Je trouvai la porte de ma chambre fermée à clef, la porte du grenier ouverte… Je pénétrai dans celui-ci et, d’un bloc, je me laissai tomber sur les bottes de foin, qui me parurent un lit moelleux et charmant. Je n’étais pas là depuis dix minutes, que le vieux Bombyx montra, dans le rectangle de la porte, sa silhouette courbée, cassée, tout en angles étranges. Il venait chercher une botte de foin, pour Fidèle, et je compris que c’était lui qui, durant ces trois jours d’absence, faisait mon service… Cette constatation m’amusa.

Il ne m’avait pas vu, il ne savait pas que j’étais rentré… Et, grognant tout seul des injures à mon adresse, sans doute : « Bandit !… Misérable ivrogne !… Assassin ! », il s’approcha de moi, si près, que sa main me frôla.

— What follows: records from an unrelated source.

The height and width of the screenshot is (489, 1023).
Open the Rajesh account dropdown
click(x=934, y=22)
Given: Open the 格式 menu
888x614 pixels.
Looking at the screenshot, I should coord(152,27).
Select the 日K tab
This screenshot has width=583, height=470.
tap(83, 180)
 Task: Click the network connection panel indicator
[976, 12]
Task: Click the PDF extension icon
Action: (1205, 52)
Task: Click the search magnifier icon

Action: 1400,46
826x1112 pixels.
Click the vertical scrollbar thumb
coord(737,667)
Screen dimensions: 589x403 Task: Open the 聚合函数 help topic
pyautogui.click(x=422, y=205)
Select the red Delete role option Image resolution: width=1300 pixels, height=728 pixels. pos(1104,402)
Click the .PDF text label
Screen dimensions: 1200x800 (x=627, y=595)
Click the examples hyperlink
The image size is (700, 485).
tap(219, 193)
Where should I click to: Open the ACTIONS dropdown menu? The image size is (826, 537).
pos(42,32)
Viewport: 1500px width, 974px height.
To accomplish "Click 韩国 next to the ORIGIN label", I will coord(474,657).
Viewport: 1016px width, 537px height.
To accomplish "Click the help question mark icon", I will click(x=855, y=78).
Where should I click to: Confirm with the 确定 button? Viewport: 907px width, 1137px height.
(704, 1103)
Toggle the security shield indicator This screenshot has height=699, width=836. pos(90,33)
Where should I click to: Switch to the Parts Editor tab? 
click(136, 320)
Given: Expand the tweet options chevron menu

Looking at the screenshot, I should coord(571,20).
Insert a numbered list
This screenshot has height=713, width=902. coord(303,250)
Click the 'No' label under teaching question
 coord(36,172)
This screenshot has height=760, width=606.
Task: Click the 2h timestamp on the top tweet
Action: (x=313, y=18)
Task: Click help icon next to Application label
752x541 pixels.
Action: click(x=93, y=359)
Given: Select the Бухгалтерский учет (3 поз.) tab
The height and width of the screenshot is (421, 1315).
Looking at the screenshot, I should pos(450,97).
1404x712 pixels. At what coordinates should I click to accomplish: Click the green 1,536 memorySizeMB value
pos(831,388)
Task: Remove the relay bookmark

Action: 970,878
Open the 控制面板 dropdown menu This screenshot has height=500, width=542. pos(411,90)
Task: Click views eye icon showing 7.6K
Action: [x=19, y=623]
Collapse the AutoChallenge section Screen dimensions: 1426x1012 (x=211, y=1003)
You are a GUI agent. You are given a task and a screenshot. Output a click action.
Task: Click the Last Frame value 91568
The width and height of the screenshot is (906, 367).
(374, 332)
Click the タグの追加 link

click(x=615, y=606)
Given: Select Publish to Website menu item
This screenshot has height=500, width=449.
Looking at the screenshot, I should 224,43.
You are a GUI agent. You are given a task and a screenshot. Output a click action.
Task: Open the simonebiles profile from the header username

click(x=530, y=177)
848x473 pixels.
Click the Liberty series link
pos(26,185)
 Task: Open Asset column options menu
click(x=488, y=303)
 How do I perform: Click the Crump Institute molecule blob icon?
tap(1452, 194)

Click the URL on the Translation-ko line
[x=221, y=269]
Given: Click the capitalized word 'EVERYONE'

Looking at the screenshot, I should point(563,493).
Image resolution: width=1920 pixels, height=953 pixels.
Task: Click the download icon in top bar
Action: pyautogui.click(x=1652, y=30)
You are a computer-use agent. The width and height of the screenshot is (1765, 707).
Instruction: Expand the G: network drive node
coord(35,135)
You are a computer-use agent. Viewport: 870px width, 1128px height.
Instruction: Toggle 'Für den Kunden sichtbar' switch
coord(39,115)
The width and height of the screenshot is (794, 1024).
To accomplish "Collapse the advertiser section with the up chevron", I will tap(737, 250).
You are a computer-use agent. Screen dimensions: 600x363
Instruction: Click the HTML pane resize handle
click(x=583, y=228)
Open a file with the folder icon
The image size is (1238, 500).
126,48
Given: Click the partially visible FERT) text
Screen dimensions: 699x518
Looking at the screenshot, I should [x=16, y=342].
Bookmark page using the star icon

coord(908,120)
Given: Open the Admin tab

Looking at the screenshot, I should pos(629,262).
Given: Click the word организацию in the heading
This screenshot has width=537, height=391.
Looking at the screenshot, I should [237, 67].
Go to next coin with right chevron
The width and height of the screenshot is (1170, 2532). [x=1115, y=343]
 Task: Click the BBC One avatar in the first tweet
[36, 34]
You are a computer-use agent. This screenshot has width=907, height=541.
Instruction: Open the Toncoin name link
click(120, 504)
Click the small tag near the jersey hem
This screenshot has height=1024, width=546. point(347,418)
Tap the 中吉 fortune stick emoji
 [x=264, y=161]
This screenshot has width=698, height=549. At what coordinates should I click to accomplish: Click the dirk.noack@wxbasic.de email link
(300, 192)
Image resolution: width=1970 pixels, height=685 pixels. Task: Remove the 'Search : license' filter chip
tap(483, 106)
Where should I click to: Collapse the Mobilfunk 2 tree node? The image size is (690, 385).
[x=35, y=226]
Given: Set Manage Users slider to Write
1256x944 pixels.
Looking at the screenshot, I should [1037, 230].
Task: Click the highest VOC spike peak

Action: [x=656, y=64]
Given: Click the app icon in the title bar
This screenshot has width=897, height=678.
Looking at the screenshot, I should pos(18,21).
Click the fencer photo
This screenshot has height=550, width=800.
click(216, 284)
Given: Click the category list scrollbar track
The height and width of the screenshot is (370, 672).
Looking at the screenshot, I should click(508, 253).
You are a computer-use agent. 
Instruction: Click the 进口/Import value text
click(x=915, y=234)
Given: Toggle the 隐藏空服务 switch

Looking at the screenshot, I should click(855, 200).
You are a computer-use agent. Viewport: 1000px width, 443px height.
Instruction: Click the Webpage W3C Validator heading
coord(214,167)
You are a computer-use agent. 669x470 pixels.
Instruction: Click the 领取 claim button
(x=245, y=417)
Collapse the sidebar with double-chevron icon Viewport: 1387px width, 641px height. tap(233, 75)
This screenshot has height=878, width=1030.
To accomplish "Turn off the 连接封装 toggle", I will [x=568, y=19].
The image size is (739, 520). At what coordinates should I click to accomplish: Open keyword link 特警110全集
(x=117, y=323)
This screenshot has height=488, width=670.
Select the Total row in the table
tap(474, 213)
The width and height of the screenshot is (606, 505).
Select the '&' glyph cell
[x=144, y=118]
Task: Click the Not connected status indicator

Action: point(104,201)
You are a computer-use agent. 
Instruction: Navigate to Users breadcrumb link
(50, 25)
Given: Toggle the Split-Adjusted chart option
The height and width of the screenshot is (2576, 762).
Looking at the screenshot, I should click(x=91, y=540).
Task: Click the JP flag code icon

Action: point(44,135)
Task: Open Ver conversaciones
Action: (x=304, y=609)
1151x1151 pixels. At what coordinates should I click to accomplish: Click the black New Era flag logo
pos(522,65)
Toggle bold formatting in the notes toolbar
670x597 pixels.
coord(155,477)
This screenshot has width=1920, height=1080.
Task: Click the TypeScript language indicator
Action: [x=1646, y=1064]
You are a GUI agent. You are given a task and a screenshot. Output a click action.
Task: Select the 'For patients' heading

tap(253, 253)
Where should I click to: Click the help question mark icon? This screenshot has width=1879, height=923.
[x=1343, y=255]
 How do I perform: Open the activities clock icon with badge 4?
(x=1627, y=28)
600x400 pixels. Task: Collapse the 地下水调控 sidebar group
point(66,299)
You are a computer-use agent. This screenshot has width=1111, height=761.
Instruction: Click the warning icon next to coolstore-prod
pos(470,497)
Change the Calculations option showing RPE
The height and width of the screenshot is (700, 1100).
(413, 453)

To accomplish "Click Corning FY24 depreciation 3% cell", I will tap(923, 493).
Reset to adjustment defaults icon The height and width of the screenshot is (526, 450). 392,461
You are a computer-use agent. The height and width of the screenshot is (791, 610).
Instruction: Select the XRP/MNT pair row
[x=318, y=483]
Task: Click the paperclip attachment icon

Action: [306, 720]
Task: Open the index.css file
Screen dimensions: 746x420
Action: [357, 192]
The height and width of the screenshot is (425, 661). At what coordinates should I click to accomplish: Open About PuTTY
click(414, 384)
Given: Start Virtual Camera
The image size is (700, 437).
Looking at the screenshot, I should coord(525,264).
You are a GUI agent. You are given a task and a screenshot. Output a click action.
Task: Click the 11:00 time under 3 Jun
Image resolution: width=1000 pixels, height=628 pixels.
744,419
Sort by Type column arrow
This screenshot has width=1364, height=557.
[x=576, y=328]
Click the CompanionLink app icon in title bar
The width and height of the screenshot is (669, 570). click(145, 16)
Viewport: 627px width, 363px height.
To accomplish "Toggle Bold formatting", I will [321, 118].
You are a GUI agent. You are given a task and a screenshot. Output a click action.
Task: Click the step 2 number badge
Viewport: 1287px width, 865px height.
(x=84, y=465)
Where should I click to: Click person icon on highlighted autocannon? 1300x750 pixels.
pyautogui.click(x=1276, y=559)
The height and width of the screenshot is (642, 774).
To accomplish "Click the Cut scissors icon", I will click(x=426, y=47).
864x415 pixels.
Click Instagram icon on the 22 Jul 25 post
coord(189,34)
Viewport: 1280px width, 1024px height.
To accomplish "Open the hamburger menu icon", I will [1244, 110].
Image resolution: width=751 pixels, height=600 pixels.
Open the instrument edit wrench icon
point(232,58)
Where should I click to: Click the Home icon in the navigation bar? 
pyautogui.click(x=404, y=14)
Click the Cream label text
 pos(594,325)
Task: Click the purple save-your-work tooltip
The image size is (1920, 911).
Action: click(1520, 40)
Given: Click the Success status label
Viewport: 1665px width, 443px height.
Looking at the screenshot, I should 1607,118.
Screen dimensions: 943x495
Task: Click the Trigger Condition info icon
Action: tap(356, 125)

Instantanément je fus dégrisé… Je sentis qu’une joie immense, presque voluptueuse, pénétrait en moi, coulait en moi, je ne sais quoi de puissant qui rendait à mes membres leur souplesse et leur force. Je saisis la main du vieux, je l’attirai près de moi, d’un coup sec. Il tomba en poussant un cri… Mais de ma main restée libre, j’avais pris une poignée de foin que je lui enfonçai dans la bouche. Et, me relevant d’un bond, et tenant sous mes genoux le maigre vieillard, je lui serrai, autour du cou, mes deux mains, où il me sembla que toutes les forces éparses dans la terre venaient d’affluer…

Je restai ainsi longtemps, longtemps, car je me rappelais les paroles de mes amis : « Les vieux, c’est le diable à tuer ! » Puis, quand ce fut fini, j’empilai sur le cadavre des bottes et des bottes, et de la paille… Et soulagé, heureux, je m’allongeai sur la pile, où je m’endormis d’un sommeil profond et très doux… sans rêves.